She just sent me a txt where every word ended in "zzz", with about a hundred "!!!" and called herself "juicezzz". I need back up.
I just hatefucked a Bush administration appointee. Now having celebratory mimosas.
Let's play a little game called "Chill the Fuck Out" - you're our first contestant
I'm reading about reasons for wearing clothing. IS THIS COLLEGE OR PRESCHOOL?
3 girls crying in the bathroom at the bar. Its like a Christmas song
No it's ok. I made friends with the guy that always wears helmets to the bar. His name is helmet Harry
I just had a flash of me drinking straight vodka out of a condom...
So how much of last night are we going to pretend never happened? Enough to stay friends?

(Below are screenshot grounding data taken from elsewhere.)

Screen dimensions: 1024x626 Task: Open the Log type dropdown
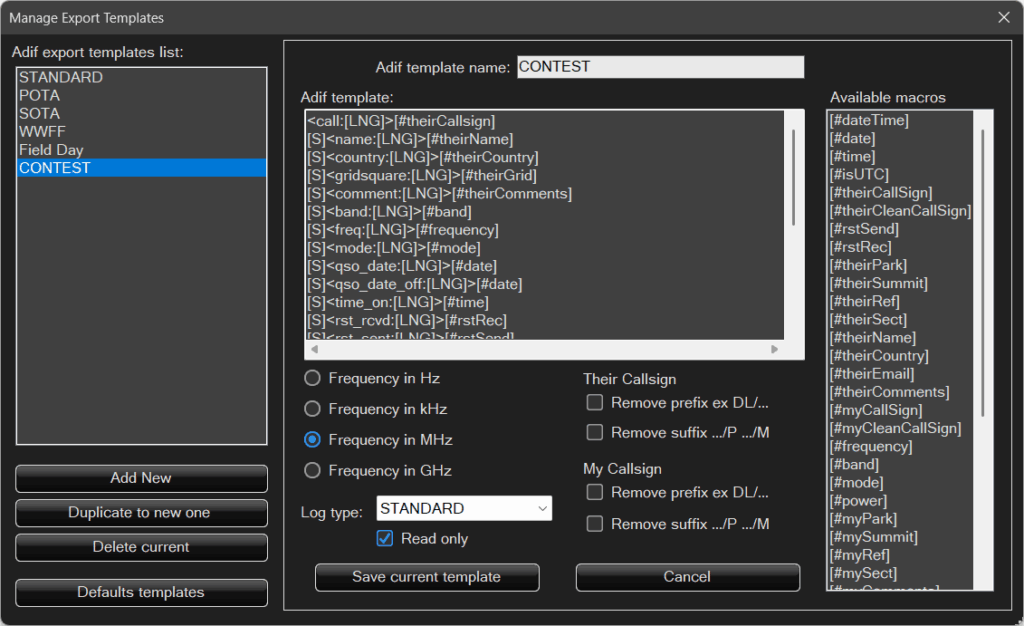pyautogui.click(x=464, y=508)
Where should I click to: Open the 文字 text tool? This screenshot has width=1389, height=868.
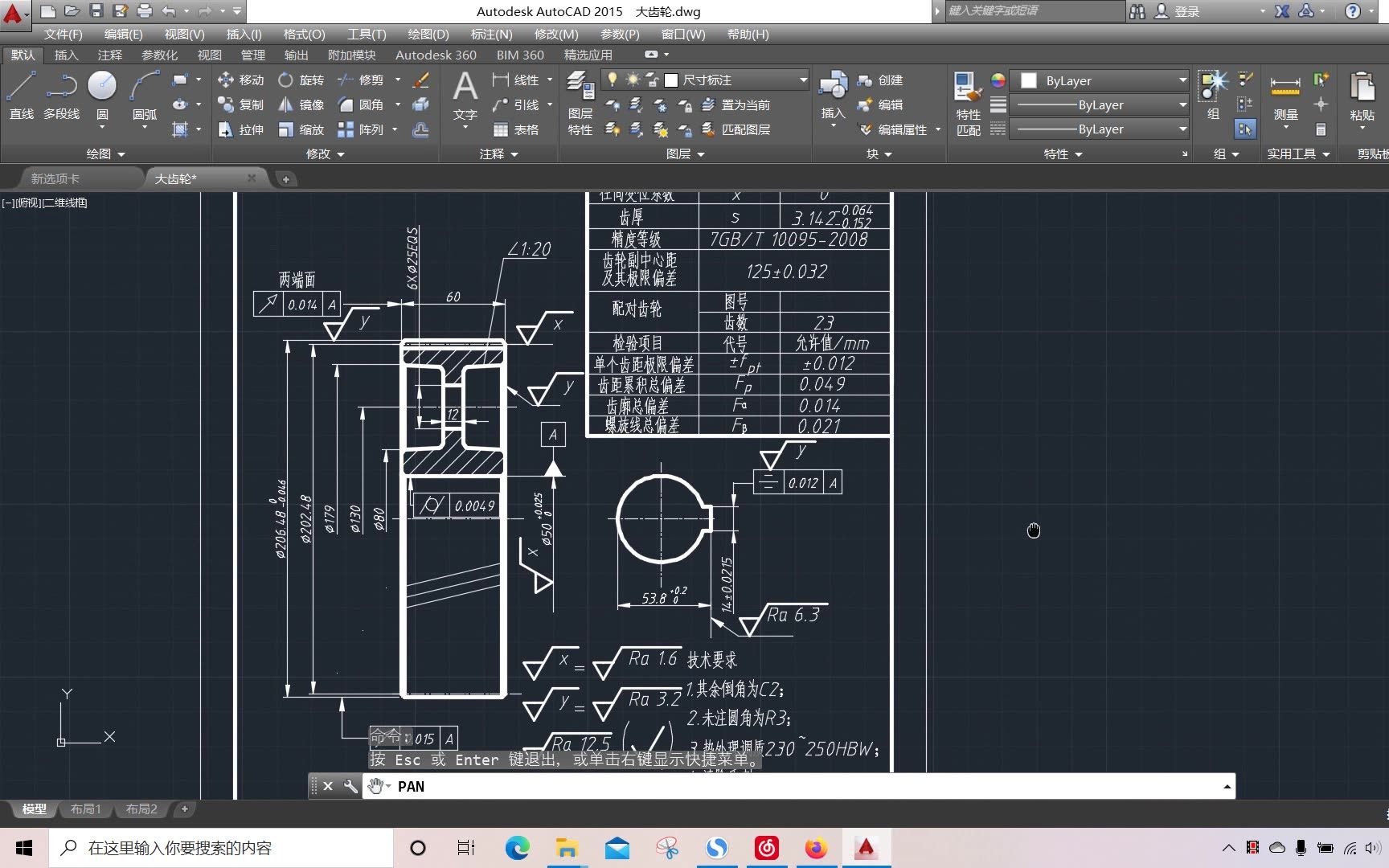(x=465, y=96)
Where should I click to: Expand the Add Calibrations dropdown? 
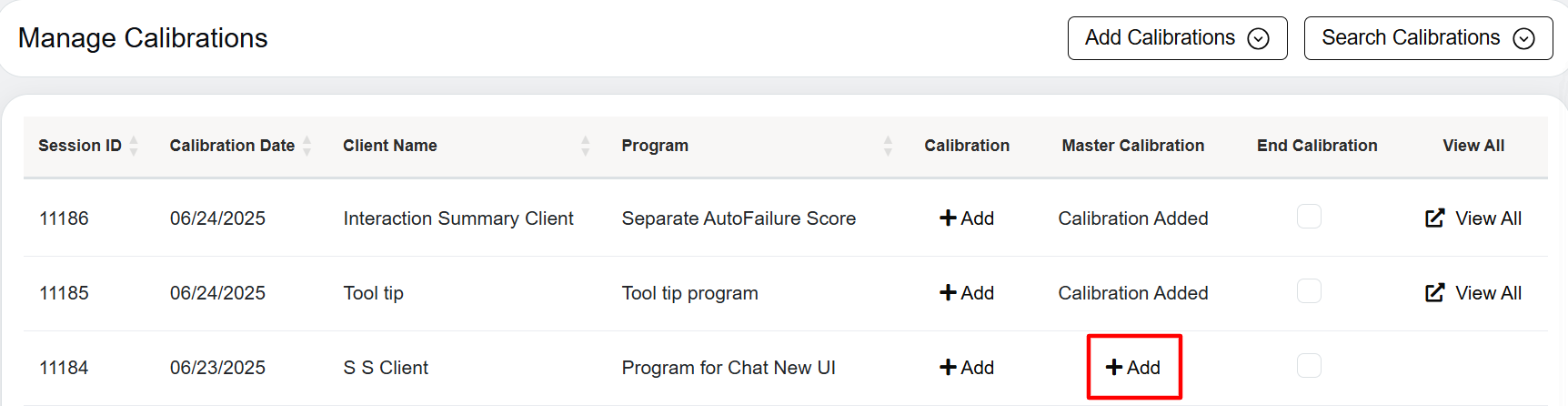click(1177, 38)
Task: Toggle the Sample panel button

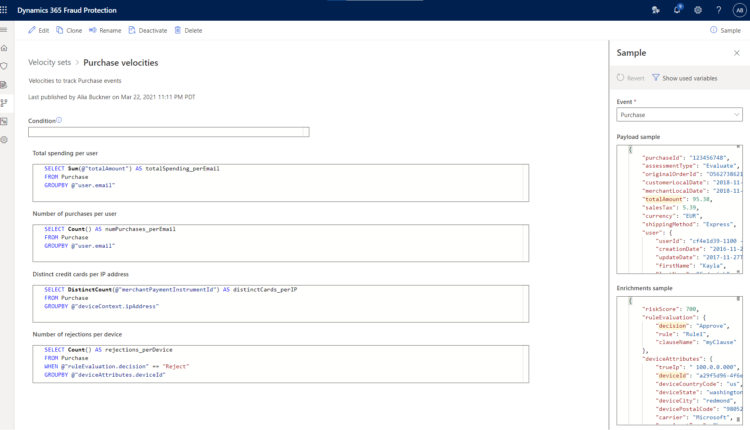Action: click(x=724, y=30)
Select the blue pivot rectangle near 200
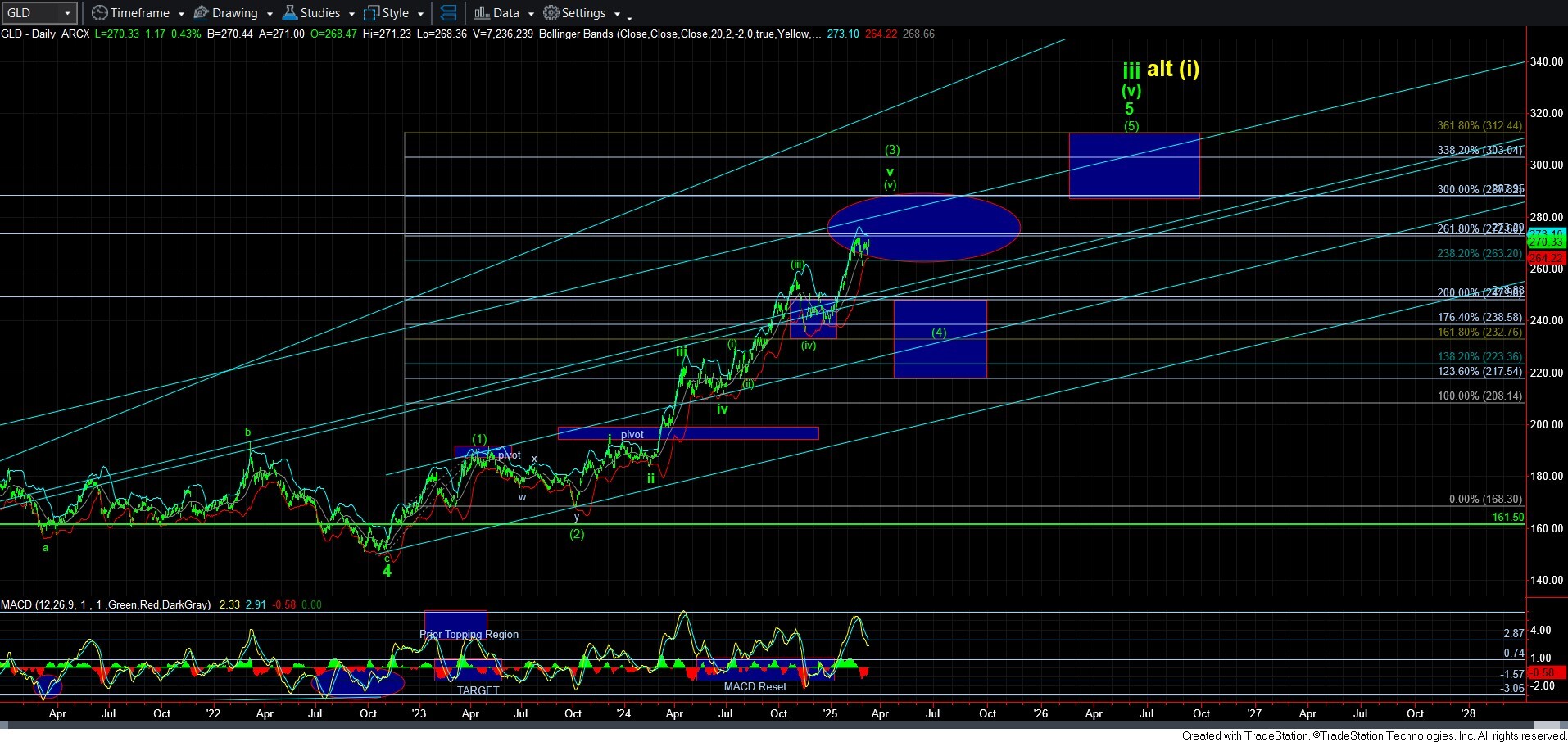 (x=737, y=433)
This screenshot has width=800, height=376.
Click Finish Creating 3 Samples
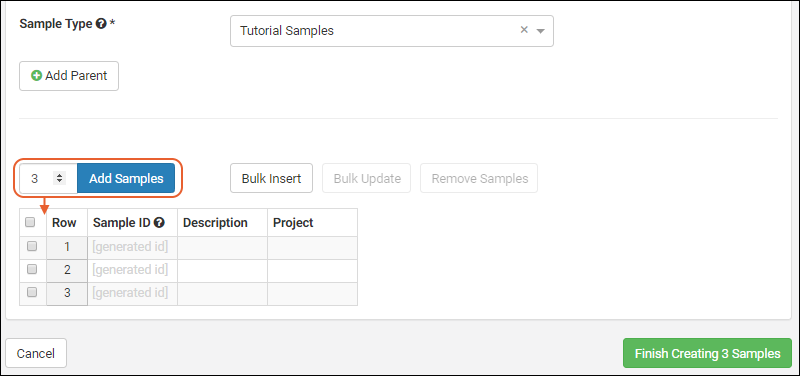click(x=708, y=354)
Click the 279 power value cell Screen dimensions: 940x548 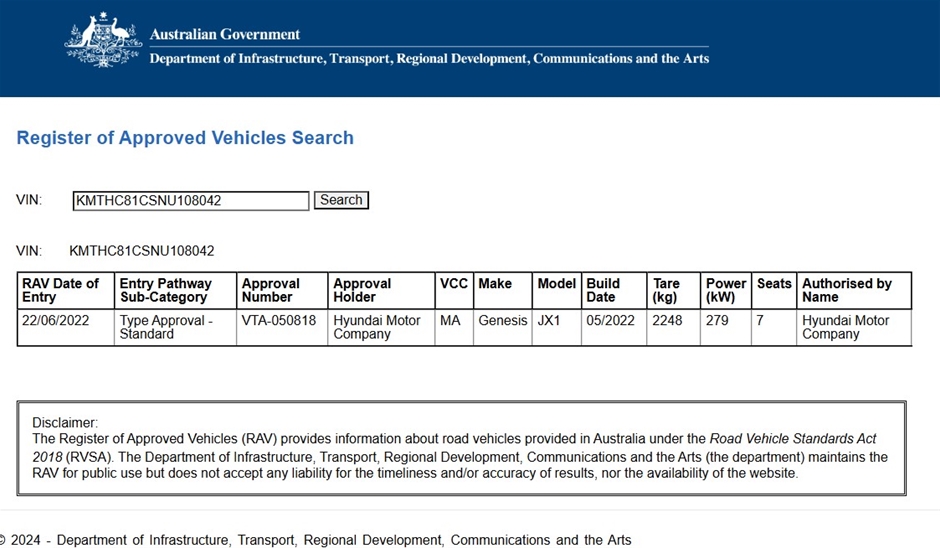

Ice skating? Did you see me last night? I don't even know where my socks are
I took in his dog. My exboyfriend still calls me for 2 things, blow jobs and animal rescue. I need to end this cycle
First sunburned tits of the season. And it's only April... I feel like it's going to be a good summer.
Still at home. Videotaping hamsters.
So for St Paddys day I colored my junk green and got a little hat for him....wanna see it before I sober up....
I pulled you and a keg around in a wagon for like five hours and apparently everyone else remembers it but us.
It's Valentine's Day, I figure for sure we'll have sex today, right? Wrong. I tried unsuccessfully for like an hour to get him to fuck me. Now he's asleep and I'm on my way to join the public library.